Таким образом, к началу двадцатого века стремление сделать Европу (и Россию в том числе) свободной от евреев тем или иным способом — от насильственного выселения «в сорок восемь часов» до избавления от еврейства посредством ассимиляции — получило поддержку самых различных общественных течений. Теодор Герцль констатировал: «…везде дело сводится к одному и тому же требованию, всего характернее выраженному берлинской чернью: “вон жидов!”» . Но тогда, во времена расцвета гуманизма, о физическом уничтожении всех евреев поголовно речь еще не заходила. Понадобилась мясорубка Первой мировой войны с миллионами ее жертв, чтобы массовые убийства стали казаться европейцам допустимыми, а порой даже естественными. Озверевшие в ходе войны «революционные массы» нуждались теперь только в вожаках. А соответствующая идеология была уже готова — деды позаботились о внуках еще в Дрездене в 1882 году. Адольф Гитлер признавался, что в молодости примером антисемита ему послужил венский бургомистр Карл Люгер, основатель австрийской христианскосоциалистической партии и последователь проповедника Адольфа Штеккера, автора восьми тезисов Дрезденского конгресса. Так ниточка, протянувшаяся между двумя Адольфами, соединила теорию «Тезисов» с практикой Холокоста. При этом ученики пошли намного дальше учителей, перейдя от европейского к мировому масштабу — а при таком подходе очищению от евреев подлежала и Палестина. Первый ученик писал:
«Сионизм доказывает направо и налево, что если евреям удастся образовать в Палестине самостоятельное государство, то это и будет все, что нужно евреям как нации. Но на деле это только наглая ложь, опятьтаки имеющая целью обмануть глупых “гоев”. Еврейское государство в Палестине нужно евреям вовсе не для того, чтобы там действительно жить, а только для того, чтобы создать себе там известную самостоятельную базу, не подчиненную какому бы то ни было контролю других государств, с тем чтобы оттуда можно было еще более невозбранно продолжать политику мирового мошенничества».
Социалист Евгений Дюринг, несомненно, присоединился бы к словам националсоциалиста Гитлера; но главные деятели Дрезденского конгресса — Виктор Иштоци, Иван Шимони, даже Эрнст Генрици — пожалуй, с ним не согласились бы. Антисемиты прекрасной эпохи считали себя почти что апостолами гуманизма. Вряд ли они ожидали, что желание развеять легкое облачко еврейского вопроса, висящего над Европой, в конце концов обернется черным дымом из труб крематория. Но получилось — как всегда в истории. Потому что не бывает антисемитизма «просвещенного», «цивилизованного», «научного» или «умозрительного»: всякая его разновидность рано или поздно оказывается запятнанной кровью.

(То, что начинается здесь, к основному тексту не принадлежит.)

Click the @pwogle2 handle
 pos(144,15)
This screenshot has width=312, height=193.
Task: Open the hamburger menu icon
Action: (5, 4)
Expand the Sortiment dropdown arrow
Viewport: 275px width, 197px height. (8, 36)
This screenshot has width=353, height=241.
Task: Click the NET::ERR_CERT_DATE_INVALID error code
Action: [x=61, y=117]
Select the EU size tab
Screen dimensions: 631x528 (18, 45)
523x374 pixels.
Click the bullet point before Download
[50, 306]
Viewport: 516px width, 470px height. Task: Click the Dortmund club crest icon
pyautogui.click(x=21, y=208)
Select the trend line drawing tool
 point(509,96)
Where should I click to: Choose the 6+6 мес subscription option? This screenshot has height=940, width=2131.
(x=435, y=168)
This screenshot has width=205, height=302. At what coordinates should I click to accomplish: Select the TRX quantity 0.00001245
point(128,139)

А Дрезденский конгресс все же не забыт: согласно новейшим изысканиям современных антисемитов, бомбардировка Дрездена союзной авиацией в 1945 году «…носила характер ритуальной мести за проведение в Дрездене первого всемирного антисемитского конгресса (1882 г.)». Сам факт появления такого толкования в двадцать первом веке доказывает, что «Дрезденские страсти» Фридриха Горенштейна остаются чтением вполне злободневным — как это ни печально.